El rector Jorge Sobrino llamó a la Policía Federal y le avisó a la madre, Norma Monfardini. Después de las 18, un alumno encontró el cuerpo, estaba sumergido en la piscina. Fue poco después de que terminaran las competencias.
La causa recayó en el juez de instrucción Luis Cevasco. Se tomaron declaraciones testimoniales, se hicieron algunos informes periciales y se concluyó, a los pocos meses, que había fallecido ahogada. Un trágico accidente en un colegio. Pero todo era demasiado extraño.
Lo que dio vuelta la investigación fue una información que surgió del laboratorio de la Policía Federal. Por un lado, los pulmones de la niña no tenían agua, lo que es un indicio que permite suponer que cuando cayó, o más precisamente fue arrojada al agua, ya había fallecido. Pero hubo otro dato que fue clave: la malla que vestía la niña tenía una mancha de "fluido seminal".
Debido a que el agua tenía cloro, no se pudieron extraer espermatozoides que hubiesen servido para identificar al violador y asesino. O sea, se supo que fue abusada, que la asfixiaron y la arrojaron a la pileta. Pero no se pudo determinar claramente quién pudo haber sido el autor.
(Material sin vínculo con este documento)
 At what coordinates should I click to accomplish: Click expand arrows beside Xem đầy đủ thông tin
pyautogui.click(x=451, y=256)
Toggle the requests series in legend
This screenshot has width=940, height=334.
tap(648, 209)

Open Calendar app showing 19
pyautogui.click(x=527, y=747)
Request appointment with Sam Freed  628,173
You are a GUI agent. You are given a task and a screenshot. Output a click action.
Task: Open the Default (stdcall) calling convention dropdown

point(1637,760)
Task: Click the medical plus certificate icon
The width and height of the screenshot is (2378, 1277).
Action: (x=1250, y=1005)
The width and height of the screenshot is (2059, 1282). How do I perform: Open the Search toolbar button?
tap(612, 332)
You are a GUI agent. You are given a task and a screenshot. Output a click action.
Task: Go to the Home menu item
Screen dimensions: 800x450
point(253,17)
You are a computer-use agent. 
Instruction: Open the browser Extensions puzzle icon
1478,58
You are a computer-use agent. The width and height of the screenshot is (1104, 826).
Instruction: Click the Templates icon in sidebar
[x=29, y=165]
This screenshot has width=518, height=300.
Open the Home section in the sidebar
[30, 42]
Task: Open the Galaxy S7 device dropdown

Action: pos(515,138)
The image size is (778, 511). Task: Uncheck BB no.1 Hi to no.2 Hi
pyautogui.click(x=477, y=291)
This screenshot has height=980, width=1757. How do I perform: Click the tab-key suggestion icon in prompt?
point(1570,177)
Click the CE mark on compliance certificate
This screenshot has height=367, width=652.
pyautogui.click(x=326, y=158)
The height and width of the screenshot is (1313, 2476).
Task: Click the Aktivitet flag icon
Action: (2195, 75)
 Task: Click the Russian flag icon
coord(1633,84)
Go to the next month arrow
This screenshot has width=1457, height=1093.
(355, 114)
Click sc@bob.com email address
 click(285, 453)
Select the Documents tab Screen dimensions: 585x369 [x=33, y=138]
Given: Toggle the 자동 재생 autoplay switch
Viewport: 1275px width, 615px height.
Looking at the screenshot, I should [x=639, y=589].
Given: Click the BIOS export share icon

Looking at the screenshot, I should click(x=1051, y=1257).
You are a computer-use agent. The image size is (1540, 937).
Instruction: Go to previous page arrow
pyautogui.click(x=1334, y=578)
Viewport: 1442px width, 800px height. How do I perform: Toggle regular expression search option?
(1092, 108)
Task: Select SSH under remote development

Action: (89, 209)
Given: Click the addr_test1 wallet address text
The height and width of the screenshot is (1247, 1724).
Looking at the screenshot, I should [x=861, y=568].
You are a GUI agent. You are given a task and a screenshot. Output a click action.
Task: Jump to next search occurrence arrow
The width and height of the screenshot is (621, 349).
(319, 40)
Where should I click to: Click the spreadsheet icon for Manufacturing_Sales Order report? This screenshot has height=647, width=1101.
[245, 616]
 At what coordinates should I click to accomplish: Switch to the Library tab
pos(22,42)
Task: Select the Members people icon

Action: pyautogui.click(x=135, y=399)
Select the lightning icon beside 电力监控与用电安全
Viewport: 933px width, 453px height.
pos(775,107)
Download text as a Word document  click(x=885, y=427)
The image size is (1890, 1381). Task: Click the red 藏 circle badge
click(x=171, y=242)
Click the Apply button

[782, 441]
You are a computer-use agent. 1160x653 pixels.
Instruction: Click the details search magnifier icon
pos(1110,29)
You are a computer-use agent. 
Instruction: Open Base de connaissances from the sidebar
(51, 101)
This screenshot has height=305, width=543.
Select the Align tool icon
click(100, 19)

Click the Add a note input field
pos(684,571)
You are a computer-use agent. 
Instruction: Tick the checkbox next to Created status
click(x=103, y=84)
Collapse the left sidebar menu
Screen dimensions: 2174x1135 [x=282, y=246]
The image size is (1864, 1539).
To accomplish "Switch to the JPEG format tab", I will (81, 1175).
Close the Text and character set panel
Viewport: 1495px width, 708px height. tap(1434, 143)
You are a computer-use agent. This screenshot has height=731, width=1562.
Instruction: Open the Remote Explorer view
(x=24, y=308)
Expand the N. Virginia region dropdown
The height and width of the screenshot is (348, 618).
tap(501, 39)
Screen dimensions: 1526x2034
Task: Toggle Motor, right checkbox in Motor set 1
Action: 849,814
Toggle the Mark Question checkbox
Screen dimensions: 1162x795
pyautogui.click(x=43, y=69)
El padre de Jimena, Jorge, también pidió la intervención del FBI estadounidense. Mucho no pudieron avanzar: el ADN, que por entonces recién se comenzaba a utilizar en causas penales con asistencia de los EE.UU., no se pudo encontrar. Sí fueron indagados, por distintos grados de responsabilidades, un profesor de natación, un guardavidas, docentes y hasta el mismo rector del colegio.
Es más, hubo una declaración que indicaba que dos profesores habían sido vistos marchando en dirección a la pileta llevando un bulto sospechoso. También hubo acusados de encubrimiento.
Con el correr de los meses, había una certeza en la causa: el cadáver de Jimena había sido "plantado" en la pileta. Después, eran decenas las preguntas que no tenían respuestas. Con el paso del tiempo, uno a uno los acusados fueron sobreseídos. También, en medio de la investigación se mencionó la posibilidad de que la nena hubiese visto un supuesto tráfico de drogas, pero esa versión tampoco arribó a resultado alguno.
Pero después de muchos intentos en la Justicia, los abogados que representaban a la familia no pudieron hacer mucho más. La causa se cerró en 2007 y con esta medida ganó la impunidad.